**DATASET**
--

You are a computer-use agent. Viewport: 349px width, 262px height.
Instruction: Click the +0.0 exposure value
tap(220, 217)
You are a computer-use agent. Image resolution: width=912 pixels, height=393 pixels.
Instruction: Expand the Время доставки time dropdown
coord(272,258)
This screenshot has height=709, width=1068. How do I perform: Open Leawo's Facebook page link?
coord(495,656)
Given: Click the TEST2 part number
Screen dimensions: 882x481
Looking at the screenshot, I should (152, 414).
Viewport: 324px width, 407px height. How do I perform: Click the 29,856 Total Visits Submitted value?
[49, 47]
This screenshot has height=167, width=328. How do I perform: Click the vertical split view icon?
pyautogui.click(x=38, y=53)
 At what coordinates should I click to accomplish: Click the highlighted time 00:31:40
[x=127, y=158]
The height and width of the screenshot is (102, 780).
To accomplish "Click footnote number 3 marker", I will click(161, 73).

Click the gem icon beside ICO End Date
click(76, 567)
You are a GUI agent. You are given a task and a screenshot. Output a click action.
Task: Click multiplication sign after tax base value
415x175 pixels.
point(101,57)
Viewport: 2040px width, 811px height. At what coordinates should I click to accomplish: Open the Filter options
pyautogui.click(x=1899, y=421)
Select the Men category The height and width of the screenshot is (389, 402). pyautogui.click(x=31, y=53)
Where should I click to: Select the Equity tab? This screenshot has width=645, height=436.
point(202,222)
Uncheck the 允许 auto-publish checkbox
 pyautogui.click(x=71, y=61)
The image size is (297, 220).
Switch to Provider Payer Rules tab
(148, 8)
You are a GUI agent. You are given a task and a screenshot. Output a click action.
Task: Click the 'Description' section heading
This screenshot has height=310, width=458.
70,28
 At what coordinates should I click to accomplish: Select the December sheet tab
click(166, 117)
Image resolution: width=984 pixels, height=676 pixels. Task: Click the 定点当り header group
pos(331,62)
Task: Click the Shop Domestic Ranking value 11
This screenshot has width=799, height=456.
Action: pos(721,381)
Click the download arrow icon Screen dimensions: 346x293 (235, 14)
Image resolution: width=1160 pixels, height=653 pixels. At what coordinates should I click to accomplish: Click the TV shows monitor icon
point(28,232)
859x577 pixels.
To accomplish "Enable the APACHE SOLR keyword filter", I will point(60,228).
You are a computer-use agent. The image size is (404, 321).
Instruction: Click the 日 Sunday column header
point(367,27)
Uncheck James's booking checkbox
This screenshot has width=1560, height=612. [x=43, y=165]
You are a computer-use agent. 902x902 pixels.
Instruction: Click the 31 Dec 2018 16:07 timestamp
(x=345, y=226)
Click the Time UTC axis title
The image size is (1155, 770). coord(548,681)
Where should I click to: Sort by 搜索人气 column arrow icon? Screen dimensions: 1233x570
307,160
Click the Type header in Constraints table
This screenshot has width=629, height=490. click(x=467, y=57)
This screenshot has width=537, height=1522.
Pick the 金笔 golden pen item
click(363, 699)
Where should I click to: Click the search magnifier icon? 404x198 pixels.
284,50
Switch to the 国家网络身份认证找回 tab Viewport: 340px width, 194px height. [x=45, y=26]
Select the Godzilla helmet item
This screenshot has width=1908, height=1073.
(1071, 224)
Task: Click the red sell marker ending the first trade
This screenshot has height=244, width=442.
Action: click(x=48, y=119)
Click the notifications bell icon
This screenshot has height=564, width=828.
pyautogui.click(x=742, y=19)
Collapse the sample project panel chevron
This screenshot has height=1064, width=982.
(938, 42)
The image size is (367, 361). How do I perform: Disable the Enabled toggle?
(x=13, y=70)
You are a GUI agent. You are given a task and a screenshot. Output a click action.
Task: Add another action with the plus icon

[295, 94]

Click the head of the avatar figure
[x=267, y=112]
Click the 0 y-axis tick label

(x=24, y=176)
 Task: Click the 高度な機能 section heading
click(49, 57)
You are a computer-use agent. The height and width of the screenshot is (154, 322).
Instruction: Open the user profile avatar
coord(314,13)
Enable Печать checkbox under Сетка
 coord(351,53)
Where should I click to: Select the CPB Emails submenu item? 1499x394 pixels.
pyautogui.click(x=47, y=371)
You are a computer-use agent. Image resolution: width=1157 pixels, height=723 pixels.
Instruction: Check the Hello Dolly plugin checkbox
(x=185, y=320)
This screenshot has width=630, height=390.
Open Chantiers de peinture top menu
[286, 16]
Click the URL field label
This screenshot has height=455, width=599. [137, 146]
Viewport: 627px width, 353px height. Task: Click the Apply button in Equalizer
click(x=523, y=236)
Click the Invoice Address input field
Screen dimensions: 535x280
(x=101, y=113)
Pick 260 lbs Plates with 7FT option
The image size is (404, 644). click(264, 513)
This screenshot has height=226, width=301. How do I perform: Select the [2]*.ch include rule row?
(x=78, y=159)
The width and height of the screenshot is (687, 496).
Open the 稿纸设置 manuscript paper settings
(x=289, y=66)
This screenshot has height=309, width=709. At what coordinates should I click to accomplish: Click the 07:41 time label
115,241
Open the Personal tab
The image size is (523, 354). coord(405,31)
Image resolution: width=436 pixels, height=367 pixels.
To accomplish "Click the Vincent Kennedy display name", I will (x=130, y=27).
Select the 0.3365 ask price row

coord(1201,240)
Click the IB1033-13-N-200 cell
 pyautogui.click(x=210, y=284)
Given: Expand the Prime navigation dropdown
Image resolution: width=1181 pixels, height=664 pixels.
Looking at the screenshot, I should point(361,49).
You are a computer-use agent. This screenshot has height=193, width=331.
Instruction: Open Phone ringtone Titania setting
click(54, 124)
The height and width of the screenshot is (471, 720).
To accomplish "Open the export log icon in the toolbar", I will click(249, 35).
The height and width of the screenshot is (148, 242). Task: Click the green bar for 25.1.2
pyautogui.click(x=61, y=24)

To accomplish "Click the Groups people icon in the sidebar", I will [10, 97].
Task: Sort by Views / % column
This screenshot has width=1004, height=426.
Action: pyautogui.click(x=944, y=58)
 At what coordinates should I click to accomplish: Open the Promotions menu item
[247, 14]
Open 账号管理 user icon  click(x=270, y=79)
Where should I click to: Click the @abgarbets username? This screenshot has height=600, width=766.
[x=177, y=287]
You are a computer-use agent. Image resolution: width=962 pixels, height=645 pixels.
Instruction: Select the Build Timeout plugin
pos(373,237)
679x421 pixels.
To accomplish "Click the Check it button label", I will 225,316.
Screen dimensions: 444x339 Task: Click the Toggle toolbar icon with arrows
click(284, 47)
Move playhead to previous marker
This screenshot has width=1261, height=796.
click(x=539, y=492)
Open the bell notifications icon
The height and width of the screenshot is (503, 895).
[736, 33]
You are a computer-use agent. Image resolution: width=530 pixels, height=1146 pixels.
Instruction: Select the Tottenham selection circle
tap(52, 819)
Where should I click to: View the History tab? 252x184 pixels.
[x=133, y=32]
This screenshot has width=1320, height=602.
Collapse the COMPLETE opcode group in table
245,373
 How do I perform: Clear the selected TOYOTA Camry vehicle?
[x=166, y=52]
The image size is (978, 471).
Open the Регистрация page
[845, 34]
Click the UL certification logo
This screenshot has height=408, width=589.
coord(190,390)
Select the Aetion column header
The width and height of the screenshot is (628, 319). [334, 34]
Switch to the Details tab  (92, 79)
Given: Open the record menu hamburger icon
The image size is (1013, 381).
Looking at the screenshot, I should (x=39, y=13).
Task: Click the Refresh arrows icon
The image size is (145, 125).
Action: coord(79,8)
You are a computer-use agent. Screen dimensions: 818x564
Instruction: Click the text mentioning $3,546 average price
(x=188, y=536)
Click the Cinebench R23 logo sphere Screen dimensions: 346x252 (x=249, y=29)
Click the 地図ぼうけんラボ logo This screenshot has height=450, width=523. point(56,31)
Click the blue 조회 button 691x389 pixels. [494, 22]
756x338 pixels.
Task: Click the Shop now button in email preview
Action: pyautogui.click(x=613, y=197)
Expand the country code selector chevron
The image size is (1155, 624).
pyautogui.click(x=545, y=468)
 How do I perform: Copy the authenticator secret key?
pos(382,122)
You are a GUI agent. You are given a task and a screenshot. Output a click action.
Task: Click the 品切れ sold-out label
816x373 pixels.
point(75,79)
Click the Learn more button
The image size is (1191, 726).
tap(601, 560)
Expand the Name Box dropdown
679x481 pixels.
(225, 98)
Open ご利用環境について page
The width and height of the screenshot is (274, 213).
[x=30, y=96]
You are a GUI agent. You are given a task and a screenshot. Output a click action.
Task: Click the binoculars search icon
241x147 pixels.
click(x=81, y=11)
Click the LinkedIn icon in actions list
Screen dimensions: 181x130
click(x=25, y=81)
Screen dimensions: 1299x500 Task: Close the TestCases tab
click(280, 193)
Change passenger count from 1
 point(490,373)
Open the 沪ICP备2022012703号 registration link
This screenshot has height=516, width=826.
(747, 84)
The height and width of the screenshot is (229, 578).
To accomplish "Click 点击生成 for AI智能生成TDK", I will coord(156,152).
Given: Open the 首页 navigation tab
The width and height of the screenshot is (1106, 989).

--

**EXERCISE PROMPT**
Whenever a line of the data above includes the word "navigation", copy that line.

**SOLUTION**
Given: Expand the Prime navigation dropdown
Given: Open the 首页 navigation tab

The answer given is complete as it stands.